Alterman admits that both novels have autobiographical elements, drawing on her experiences in food services and in the entertainment industry.

Being a performer was part of her plans when she began college at Sarah Lawrence, where she spent her freshman year as a voice major. Once she realized that the highly competitive artistic scene there took the fun out of singing for her, she transferred to Rochester, where the arts were alive and well, just less competitive—more comfortably so, says Alterman. And at Rochester she discovered a way to enjoy singing again, helping to found the a cappella group After Hours.

These days, however, she views singing as a hobby, and she spends most of her time at a keyboard. In addition to her journalism and comedy writing, she’s working on her third novel, which she describes as a female Walter Mitty tale.

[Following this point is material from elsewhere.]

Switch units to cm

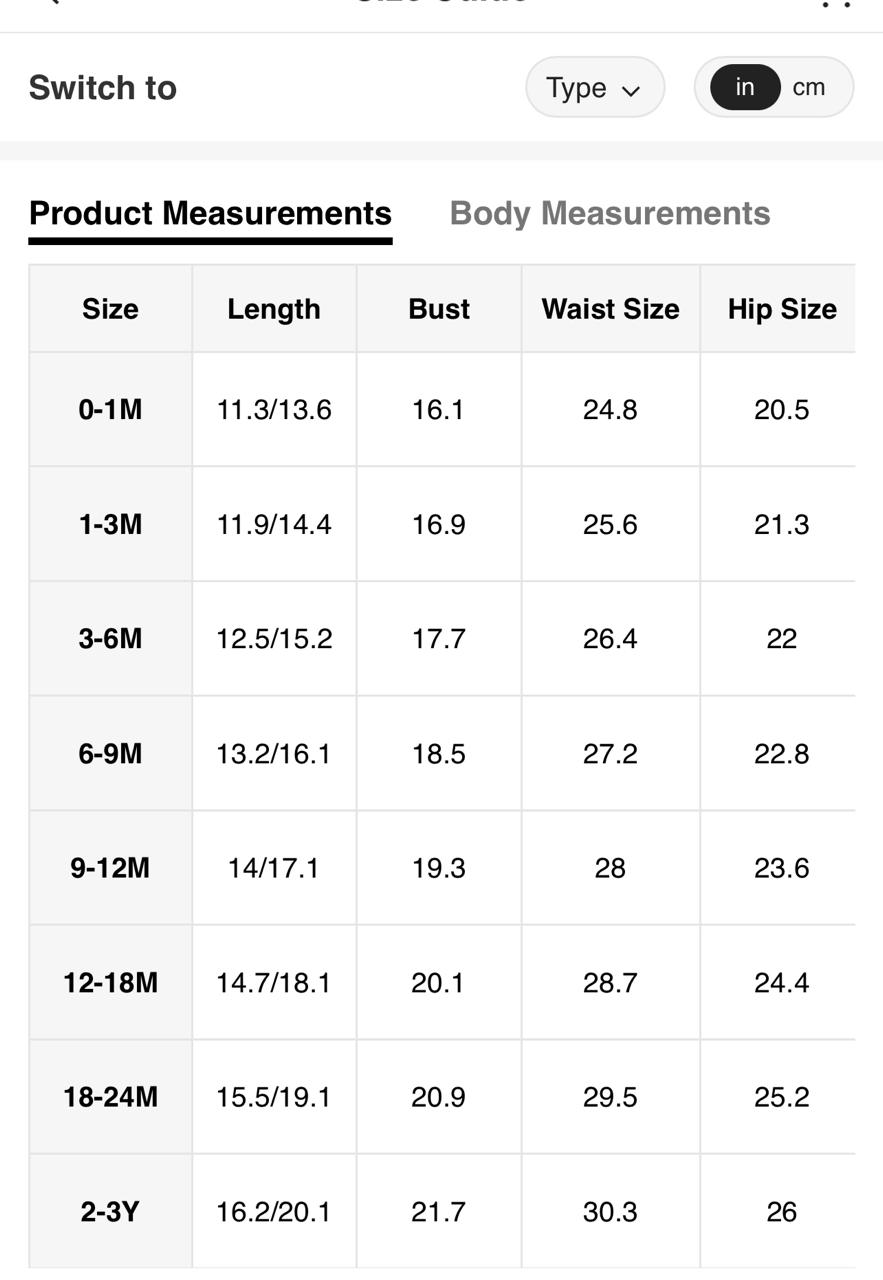pos(809,88)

Alterman’s books fall into the pop culture catchall of “chick lit”—those candy-colored trade paperbacks by and about young, hip women—and she doesn’t mind the label.

“I’m honored to be in the same field as Helen Fielding and her Bridget Jones novels,” she says. “I like the empowerment of the genre—it speaks to women. But there are a lot of rules when you’re writing a chick lit novel—where’s the romance, who’s the token gay character. I haven’t felt constrained by the rules yet, but I’m afraid I might, eventually.”

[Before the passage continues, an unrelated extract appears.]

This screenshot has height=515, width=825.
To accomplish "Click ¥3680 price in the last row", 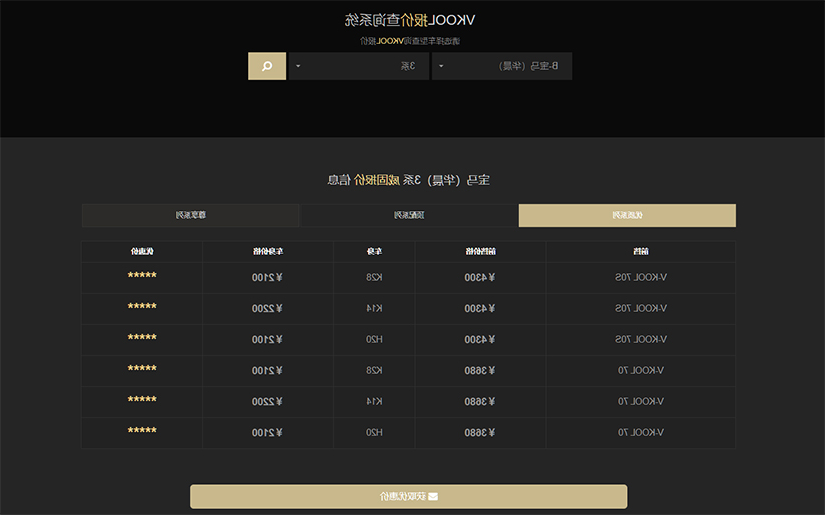I will pos(479,432).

While she rejected one chick lit “rule” outright—“I have a verbal contract with my publisher: No pink covers!”—she does hope to tap into the genre’s popularity with other media. “I would give my right arm for a movie deal,” she says. “Seeing my book make the transition to the screen would be the icing on the cake—the extra icing.”

She says that My 15 Minutes is being shopped around to studios, and the book has generated some interest, although there are no firm plans yet. In the meantime, she says, “I’m happy with seeing my name on a book cover.

“Of course, my dream job is to be a rock ’n’ roll goddess,” Alterman says. “I’d drop everything to do that.”